▶ ЦИТИРУЕМЫЙ ОТРЫВОК

============================================================

Поспешим же вслед за Банвилем к Домье. Его живой рассказ снабдит нас денными сведениями о художнике, точнее, о человеке Оноре Домье:
«Когда я вошел в мастерскую, Домье сидел у стола, склонившись над литографским камнем. Он работал, напевая про себя рондо Кеттли „Блаженны обитатели прекрасных холмов Гельвеции“. Пустенькие слова песни заворожили его раз навсегда, словно наваждение, и помогали ему терпеливо переносить долгие часы тяжкого, кропотливого труда. Я с восхищением разглядывал его лицо, дышавшее силой и добротой, маленькие проницательные глазки, вздернутый нос — казалось, тут природа пожелала нарушить идеальную правильность черт — и тонкий, красивый, широкий рот. Прекрасно было все лицо художника, столь похожее на лица буржуа, которых он рисовал, но озаренное и согретое живым пламенем духа. Я сразу же объяснил Домье цель моего визита, настаивая, чтобы он сделал рисунок, за которым я пришел, и, главное, извинился — раз и навсегда — за то, что не смогу заплатить ему более ста франков.
Впрочем, дело было не в деньгах; деньги Домье ни во что не ставил. Хуже было другое: он вовсе не хотел делать этот рисунок. Сначала он сказал, что устал и что ему надоели гравюры на дереве и он больше не хочет их делать, потому что только литографский карандаш поспевает за его мыслью, тогда как графит строптив и не слушается его, что, наконец, он возненавидел эти рисунки, ведь в девяти случаях из десяти ты оказываешься предан и опозорен гравером.

============================================================

▶ ФРАГМЕНТ ДАННЫХ

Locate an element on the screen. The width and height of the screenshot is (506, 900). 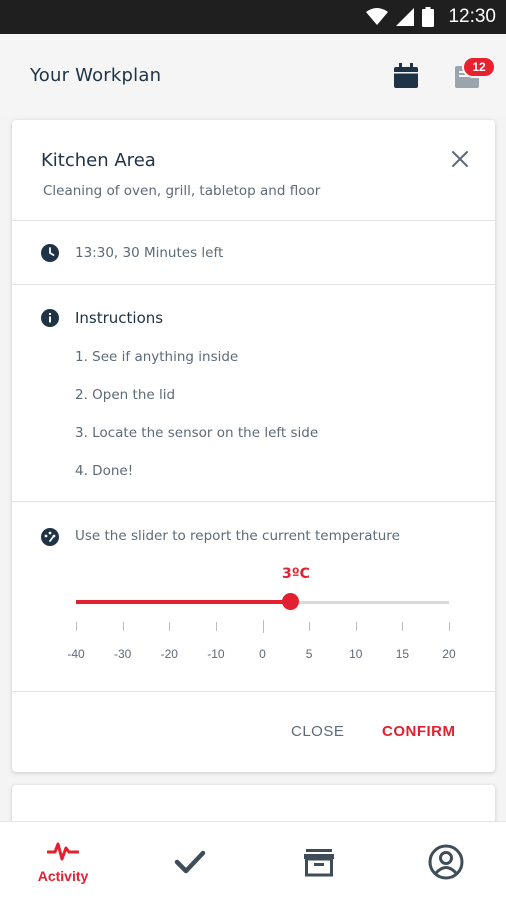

============================================================

▶ ЗАДАНИЕ 1
Извлеките из отрывка о Домье фрагмент между «Впрочем, дело было» и «и опозорен гравером.» включительно.
▶ ЗАДАНИЕ 2
Какую песню, согласно отрывку о Домье, художник напевал про себя во время работы над литографским камнем?

▶ ОТВЕТ 1
Впрочем, дело было не в деньгах; деньги Домье ни во что не ставил. Хуже было другое: он вовсе не хотел делать этот рисунок. Сначала он сказал, что устал и что ему надоели гравюры на дереве и он больше не хочет их делать, потому что только литографский карандаш поспевает за его мыслью, тогда как графит строптив и не слушается его, что, наконец, он возненавидел эти рисунки, ведь в девяти случаях из десяти ты оказываешься предан и опозорен гравером.

▶ ОТВЕТ 2
Рондо Кеттли «Блаженны обитатели прекрасных холмов Гельвеции».